━━━━━ EXTRACT TO READ

Seems like we cannot run ngm with the same parameter set for paired-end fastqs. Is there another way to fix the "tag 'XA' not present" error in Count?

Thank you so much! And happy weekend~

Regards, Zhen

LasseLehtonenDK commented 3 years ago

Hi Zhen,

I ran into the same error as you trying to use the paired-end workaround that you mentioned. It seems that the problem is with estimating max read-length. By specifying max read-length (-l parameter) in the count dunk, I was able to get past this issue. The same is true for all Alleyoop modules that require max-read length estimation (utrrates, snpeval, tcperreadpos, tcperutrpos). Maybe this will help you as well.

Best regards, Lasse

t-neumann commented 3 years ago

Hi @penguinmeow

sorry for the slow response. I think you can first try it with paired-end alignments. For this I guess you need to get rid of the -l and -n 100 parameter and try again.

If you still get errors afterwards, I would then go for merging both read sets and consider them as single-end reads.

The -l parameter for the slamdunk modules you only need once you have a properly aligned bam but from what I can see you already failed at the mapping stage right?

penguinmeow commented 3 years ago

Hi @penguinmeow

sorry for the slow response. I think you can first try it with paired-end alignments. For this I guess you need to get rid of the -l and -n 100 parameter and try again.

If you still get errors afterwards, I would then go for merging both read sets and consider them as single-end reads.

The -l parameter for the slamdunk modules you only need once you have a properly aligned bam but from what I can see you already failed at the mapping stage right?

Hi Tobias, Thanks for your suggestion and sorry for the late response. Yes, previously, I mapped R1 and R2 to reference genome with the paired-end mode of NextGenMap and use SLAMdunk filter, snp, count modules for further analysis. And it turn's out to have the KeyError: "tag 'XA' not present" in count module. To get rid of the error, I followed the instruction in the issue 25, in which I add -l and -n 100 in the ngm parameter, which turns out to give an error of "TopN > 1 is currently not supported for paired end reads."

I remove the -l and -n 100 in the ngm parameters and re-run the whole pipeline of slamdunk today, but the same error that KeyError: "tag 'XA' not present" occurs again in the count module. The script and err log are attached in case you might wanna take a look. pipe_script.txt pipeline_err.txt

Thank you so much and wish you a happy Christmas~ Zhen

t-neumann commented 3 years ago

Hi Zhen,

sorry for not being clear - the -l should only be removed for the ngm call - for the actual slamdunk commands you should supply the read-length with -l readlength to avoid the length estimation step which uses the not-present XA tag. You follow me?

Happy xmas to you to!

drowsygoat commented 3 years ago

This is kind of related, so I decided to continue in this thread, it may be moved to a new thread of deemed off-topic.

In the paired-end data, there is a problem of potential T->C conversions within the overlaps of read pairs. Such hits would be counted twice, even though they should not. One way to overcome the problem is to find such mates, and set qualities of any of the mates in the BAM file to zero (or < than the threshold used for counting, so that they are not counted) - the trick used for bisulfite sequencing.

━━━━━━━━━━

● REQUIREMENT: Please copy the SLAMdunk discussion above word for word, starting at "sorry for not" and ending at "You follow me?".

━━━━━ DATASET CONTENT

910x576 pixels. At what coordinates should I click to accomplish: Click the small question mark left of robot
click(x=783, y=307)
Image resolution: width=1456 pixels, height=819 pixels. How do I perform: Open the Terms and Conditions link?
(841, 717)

━━━━━━━━━━
━━━━━ DATASET CONTENT

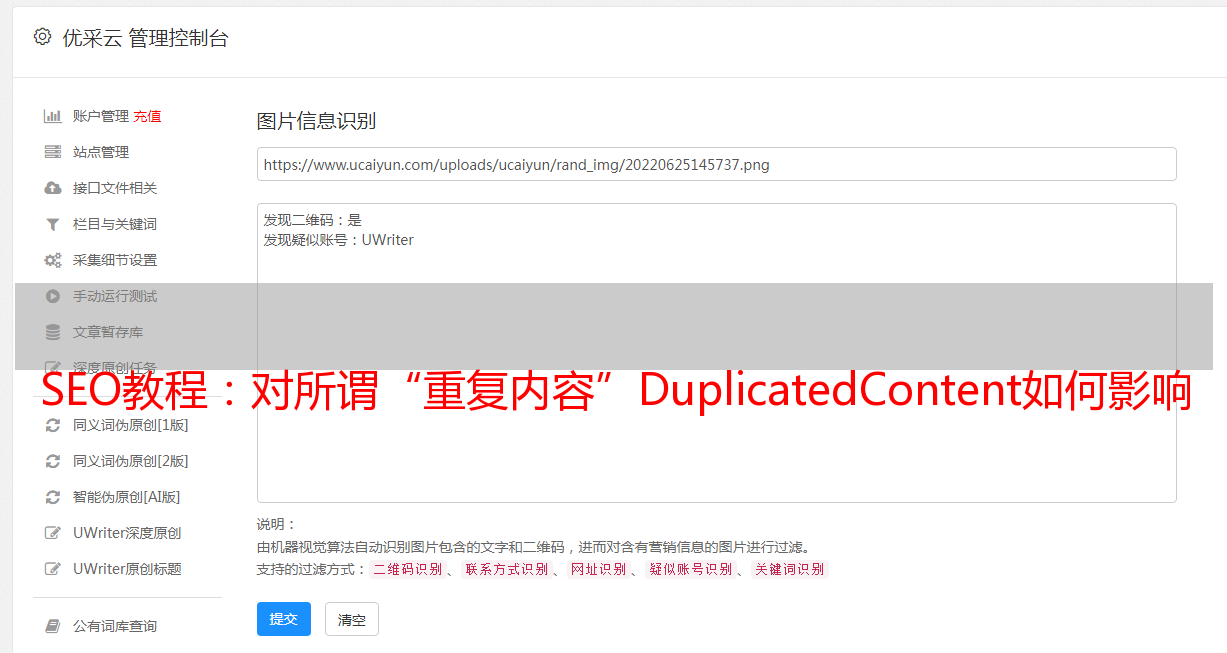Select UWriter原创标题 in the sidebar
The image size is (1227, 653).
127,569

━━━━━━━━━━

● RESULT BELOW:
sorry for not being clear - the -l should only be removed for the ngm call - for the actual slamdunk commands you should supply the read-length with -l readlength to avoid the length estimation step which uses the not-present XA tag. You follow me?